→ **Exercise requirements**:
Please repeat, exactly as written, every line from the one containing "Given: Go to the Pricing page" through the last line of the records, both included, and leave out any pictures.

→ **Data shown**:
:::::

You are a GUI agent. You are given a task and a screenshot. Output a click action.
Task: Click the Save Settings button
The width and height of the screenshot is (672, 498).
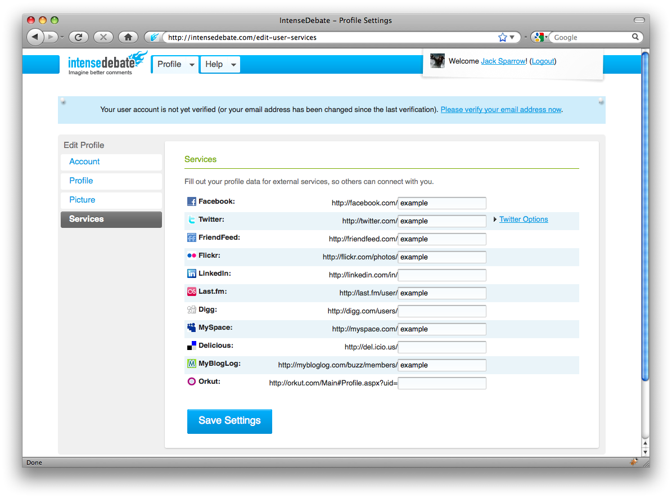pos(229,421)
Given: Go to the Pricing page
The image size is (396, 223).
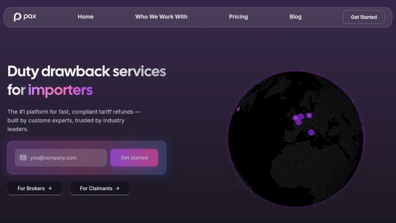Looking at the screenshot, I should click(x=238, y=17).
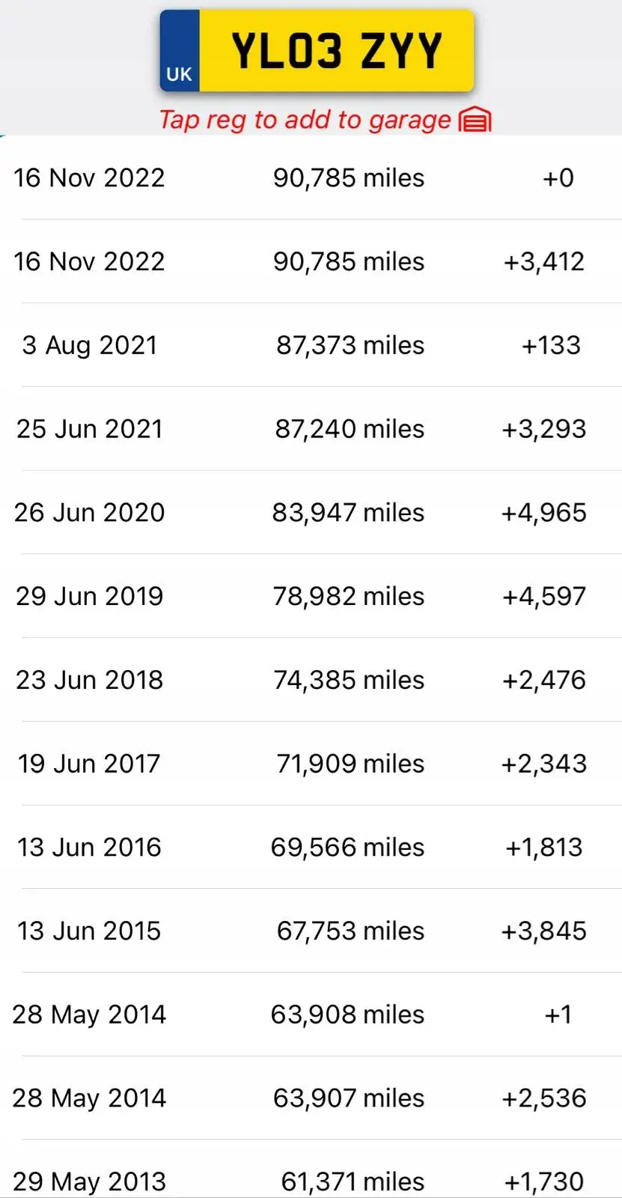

:::::

→ **Task response**:
Given: Go to the Pricing page
The image size is (396, 223).
Looking at the screenshot, I should click(x=238, y=17).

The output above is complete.